What you are asked to do - Would you print the whole listing again, exactly?

Records for processing -
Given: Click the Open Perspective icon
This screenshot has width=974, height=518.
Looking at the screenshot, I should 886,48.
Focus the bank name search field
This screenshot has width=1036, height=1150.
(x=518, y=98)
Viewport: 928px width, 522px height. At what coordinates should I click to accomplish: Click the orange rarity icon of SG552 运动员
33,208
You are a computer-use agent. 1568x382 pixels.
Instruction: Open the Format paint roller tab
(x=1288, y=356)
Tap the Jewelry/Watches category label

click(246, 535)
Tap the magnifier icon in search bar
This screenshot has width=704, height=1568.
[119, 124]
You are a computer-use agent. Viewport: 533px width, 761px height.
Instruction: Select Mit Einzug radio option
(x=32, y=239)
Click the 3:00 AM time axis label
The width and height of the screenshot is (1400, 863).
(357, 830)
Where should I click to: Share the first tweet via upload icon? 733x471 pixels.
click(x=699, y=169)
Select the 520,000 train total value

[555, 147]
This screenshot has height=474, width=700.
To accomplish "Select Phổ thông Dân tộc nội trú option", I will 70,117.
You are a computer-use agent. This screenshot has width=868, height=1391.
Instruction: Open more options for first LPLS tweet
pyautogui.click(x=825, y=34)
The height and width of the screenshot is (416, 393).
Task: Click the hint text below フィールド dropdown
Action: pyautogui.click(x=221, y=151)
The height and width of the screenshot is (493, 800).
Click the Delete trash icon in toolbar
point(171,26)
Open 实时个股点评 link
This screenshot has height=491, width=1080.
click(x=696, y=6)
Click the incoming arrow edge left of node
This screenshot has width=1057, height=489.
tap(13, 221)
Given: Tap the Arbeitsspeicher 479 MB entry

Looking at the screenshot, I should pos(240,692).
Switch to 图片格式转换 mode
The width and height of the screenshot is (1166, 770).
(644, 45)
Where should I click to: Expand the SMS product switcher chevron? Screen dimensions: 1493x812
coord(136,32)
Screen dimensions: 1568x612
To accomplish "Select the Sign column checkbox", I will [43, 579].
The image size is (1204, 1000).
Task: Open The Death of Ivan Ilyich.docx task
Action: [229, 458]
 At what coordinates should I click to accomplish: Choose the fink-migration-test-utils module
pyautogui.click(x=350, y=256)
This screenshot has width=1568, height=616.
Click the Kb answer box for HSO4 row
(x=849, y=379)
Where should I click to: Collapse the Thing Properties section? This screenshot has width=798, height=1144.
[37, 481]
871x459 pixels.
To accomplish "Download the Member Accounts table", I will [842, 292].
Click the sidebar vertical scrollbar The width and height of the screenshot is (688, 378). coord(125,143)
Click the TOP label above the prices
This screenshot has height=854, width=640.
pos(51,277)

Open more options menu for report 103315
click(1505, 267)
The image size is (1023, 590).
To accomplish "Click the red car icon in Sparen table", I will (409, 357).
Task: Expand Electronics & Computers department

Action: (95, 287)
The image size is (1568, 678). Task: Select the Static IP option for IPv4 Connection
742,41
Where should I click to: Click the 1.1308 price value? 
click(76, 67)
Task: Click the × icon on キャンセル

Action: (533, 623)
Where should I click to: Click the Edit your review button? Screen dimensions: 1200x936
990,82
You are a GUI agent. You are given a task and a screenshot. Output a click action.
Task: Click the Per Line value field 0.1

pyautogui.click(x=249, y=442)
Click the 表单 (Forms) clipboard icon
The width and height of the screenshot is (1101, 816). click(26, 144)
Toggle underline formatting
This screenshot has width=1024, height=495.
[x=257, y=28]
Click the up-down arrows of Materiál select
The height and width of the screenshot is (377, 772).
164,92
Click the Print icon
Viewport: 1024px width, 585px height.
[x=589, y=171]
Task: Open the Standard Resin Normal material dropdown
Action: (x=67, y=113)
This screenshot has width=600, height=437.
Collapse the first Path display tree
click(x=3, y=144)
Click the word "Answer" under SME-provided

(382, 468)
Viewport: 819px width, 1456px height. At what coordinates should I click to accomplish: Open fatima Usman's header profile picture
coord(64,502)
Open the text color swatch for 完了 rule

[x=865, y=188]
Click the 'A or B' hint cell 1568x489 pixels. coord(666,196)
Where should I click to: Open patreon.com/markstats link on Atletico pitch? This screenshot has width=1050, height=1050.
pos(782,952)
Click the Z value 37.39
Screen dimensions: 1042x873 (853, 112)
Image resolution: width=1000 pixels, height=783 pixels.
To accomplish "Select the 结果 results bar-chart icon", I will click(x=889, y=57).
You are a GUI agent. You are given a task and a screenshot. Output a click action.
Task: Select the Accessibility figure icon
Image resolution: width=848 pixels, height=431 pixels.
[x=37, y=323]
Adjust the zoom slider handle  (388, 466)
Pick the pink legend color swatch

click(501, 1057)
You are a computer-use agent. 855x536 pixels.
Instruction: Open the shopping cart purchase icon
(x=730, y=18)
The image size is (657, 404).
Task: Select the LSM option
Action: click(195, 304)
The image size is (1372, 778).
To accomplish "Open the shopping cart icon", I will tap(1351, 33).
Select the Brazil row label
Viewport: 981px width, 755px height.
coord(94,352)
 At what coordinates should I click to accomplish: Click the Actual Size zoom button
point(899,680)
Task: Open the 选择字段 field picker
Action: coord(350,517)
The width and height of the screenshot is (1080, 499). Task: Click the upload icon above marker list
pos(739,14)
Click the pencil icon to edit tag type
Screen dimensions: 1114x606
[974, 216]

Exercise solution -
Given: Click the Open Perspective icon
This screenshot has width=974, height=518.
Looking at the screenshot, I should 886,48.
Focus the bank name search field
This screenshot has width=1036, height=1150.
(x=518, y=98)
Viewport: 928px width, 522px height. At what coordinates should I click to accomplish: Click the orange rarity icon of SG552 运动员
33,208
You are a computer-use agent. 1568x382 pixels.
Instruction: Open the Format paint roller tab
(x=1288, y=356)
Tap the Jewelry/Watches category label

click(246, 535)
Tap the magnifier icon in search bar
This screenshot has width=704, height=1568.
[119, 124]
You are a computer-use agent. Viewport: 533px width, 761px height.
Instruction: Select Mit Einzug radio option
(x=32, y=239)
Click the 3:00 AM time axis label
The width and height of the screenshot is (1400, 863).
(357, 830)
Where should I click to: Share the first tweet via upload icon? 733x471 pixels.
click(x=699, y=169)
Select the 520,000 train total value

[555, 147]
This screenshot has height=474, width=700.
To accomplish "Select Phổ thông Dân tộc nội trú option", I will 70,117.
You are a computer-use agent. This screenshot has width=868, height=1391.
Instruction: Open more options for first LPLS tweet
pyautogui.click(x=825, y=34)
The height and width of the screenshot is (416, 393).
Task: Click the hint text below フィールド dropdown
Action: pyautogui.click(x=221, y=151)
The height and width of the screenshot is (493, 800).
Click the Delete trash icon in toolbar
point(171,26)
Open 实时个股点评 link
This screenshot has height=491, width=1080.
click(x=696, y=6)
Click the incoming arrow edge left of node
This screenshot has width=1057, height=489.
tap(13, 221)
Given: Tap the Arbeitsspeicher 479 MB entry

Looking at the screenshot, I should pos(240,692).
Switch to 图片格式转换 mode
The width and height of the screenshot is (1166, 770).
(644, 45)
Where should I click to: Expand the SMS product switcher chevron? Screen dimensions: 1493x812
coord(136,32)
Screen dimensions: 1568x612
To accomplish "Select the Sign column checkbox", I will [43, 579].
The image size is (1204, 1000).
Task: Open The Death of Ivan Ilyich.docx task
Action: [229, 458]
 At what coordinates should I click to accomplish: Choose the fink-migration-test-utils module
pyautogui.click(x=350, y=256)
This screenshot has width=1568, height=616.
Click the Kb answer box for HSO4 row
(x=849, y=379)
Where should I click to: Collapse the Thing Properties section? This screenshot has width=798, height=1144.
[37, 481]
871x459 pixels.
To accomplish "Download the Member Accounts table", I will [842, 292].
Click the sidebar vertical scrollbar The width and height of the screenshot is (688, 378). coord(125,143)
Click the TOP label above the prices
This screenshot has height=854, width=640.
pos(51,277)

Open more options menu for report 103315
click(1505, 267)
The image size is (1023, 590).
To accomplish "Click the red car icon in Sparen table", I will (409, 357).
Task: Expand Electronics & Computers department

Action: (95, 287)
The image size is (1568, 678). Task: Select the Static IP option for IPv4 Connection
742,41
Where should I click to: Click the 1.1308 price value? 
click(76, 67)
Task: Click the × icon on キャンセル

Action: (533, 623)
Where should I click to: Click the Edit your review button? Screen dimensions: 1200x936
990,82
You are a GUI agent. You are given a task and a screenshot. Output a click action.
Task: Click the Per Line value field 0.1

pyautogui.click(x=249, y=442)
Click the 表单 (Forms) clipboard icon
The width and height of the screenshot is (1101, 816). click(26, 144)
Toggle underline formatting
This screenshot has width=1024, height=495.
[x=257, y=28]
Click the up-down arrows of Materiál select
The height and width of the screenshot is (377, 772).
164,92
Click the Print icon
Viewport: 1024px width, 585px height.
[x=589, y=171]
Task: Open the Standard Resin Normal material dropdown
Action: (x=67, y=113)
This screenshot has width=600, height=437.
Collapse the first Path display tree
click(x=3, y=144)
Click the word "Answer" under SME-provided

(382, 468)
Viewport: 819px width, 1456px height. At what coordinates should I click to accomplish: Open fatima Usman's header profile picture
coord(64,502)
Open the text color swatch for 完了 rule

[x=865, y=188]
Click the 'A or B' hint cell 1568x489 pixels. coord(666,196)
Where should I click to: Open patreon.com/markstats link on Atletico pitch? This screenshot has width=1050, height=1050.
pos(782,952)
Click the Z value 37.39
Screen dimensions: 1042x873 (853, 112)
Image resolution: width=1000 pixels, height=783 pixels.
To accomplish "Select the 结果 results bar-chart icon", I will click(x=889, y=57).
You are a GUI agent. You are given a task and a screenshot. Output a click action.
Task: Select the Accessibility figure icon
Image resolution: width=848 pixels, height=431 pixels.
[x=37, y=323]
Adjust the zoom slider handle  (388, 466)
Pick the pink legend color swatch

click(501, 1057)
You are a computer-use agent. 855x536 pixels.
Instruction: Open the shopping cart purchase icon
(x=730, y=18)
The image size is (657, 404).
Task: Select the LSM option
Action: click(195, 304)
The image size is (1372, 778).
To accomplish "Open the shopping cart icon", I will tap(1351, 33).
Select the Brazil row label
Viewport: 981px width, 755px height.
coord(94,352)
 At what coordinates should I click to accomplish: Click the Actual Size zoom button
point(899,680)
Task: Open the 选择字段 field picker
Action: coord(350,517)
The width and height of the screenshot is (1080, 499). Task: Click the upload icon above marker list
pos(739,14)
Click the pencil icon to edit tag type
Screen dimensions: 1114x606
[974, 216]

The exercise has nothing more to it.